Pete Biggs wrote:
I configure wireless once on my device (phone/tablet/laptop) and then can travel to institutions all round the world and use their networks seamlessly. How useless and infeasible indeed.
Well, this country
"this country"?
Germany
is almost the worst of all countries around the world when it comes to internet access. Though they list a few locations here where you supposedly could use their service, I wouldn´t expect anything. Then there´s the question of protecting your privacy. For example, how much do they pay you for allowing them to keep track of your travels?
I think you've got the wrong idea about eduroam. John Hodrien was just using it as a real world example of WPA2-enterprise in action. It's a private network for academic institutions - it allows members of Universities around the world to gain access to the wifi at a local University they are visiting. It's not a public wifi service.
It isn´t really private, either.
It's a convenience - a very, very convenient convenience. If you don't want someone tracking where you are, then don't use it. But TBH if you are visiting another university, then in general your location is known!

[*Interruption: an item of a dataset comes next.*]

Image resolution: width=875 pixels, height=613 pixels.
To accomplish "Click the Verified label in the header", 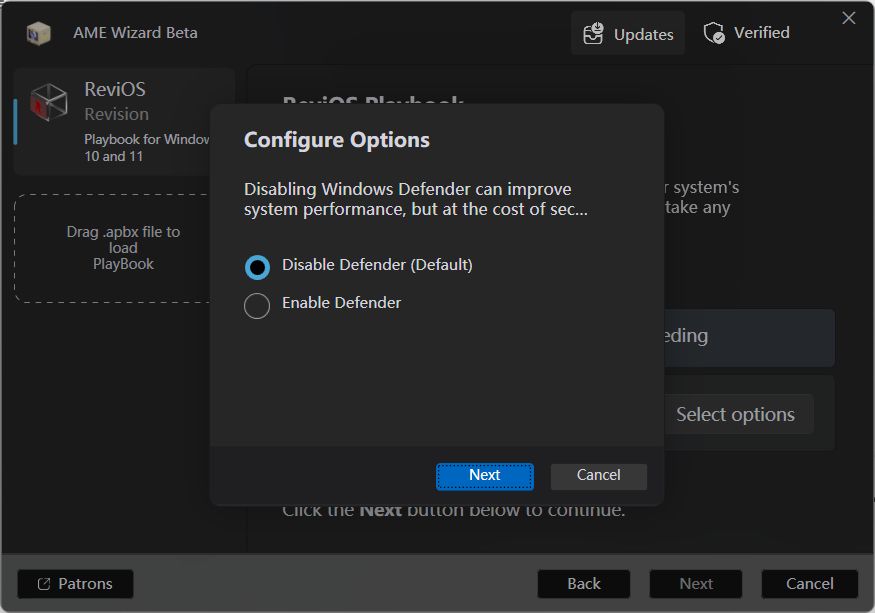I will coord(761,33).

Without wireless, your general location may be known as in "visiting university X"; with wireless, your location is known as in "is currently in room X of building Z". That is quite a difference, and in either case, what about your privacy?
In any case, it wouldn´t do our customers any good because there aren´t places all over the world where they could use our network.
Your customers wouldn't be able to use it anyway
If there were places all over the world where they could use our network, they could.
A client that can't authenticate gets the network it's provided with by being unauthenticated. If an unauthenticated client can't have any network access, that's what they get. Presumably you could drop an unauthenticated machine into a different VLAN.
That would be a problem because clients using PXE-boot require network access, and it wouldn´t contribute to security if unauthorized clients were allwed to PXE-boot.
So restrict based on MAC address at the PXE boot stage.
MAC addresses could be faked.
The PXE protocol, as far as I can see, has no concept of authorisation
- although its certainly possible to introduce it after PXE has done
its bit (but before imaging or whatever).
You may be better off with authenticating the DHCP using RADIUS, but it's a complex process which, by its very nature, requires some form of non-authenticated network access.
So the solution might have to be not to use PXE-boot anymore. That would be a pity because it´s so convenient.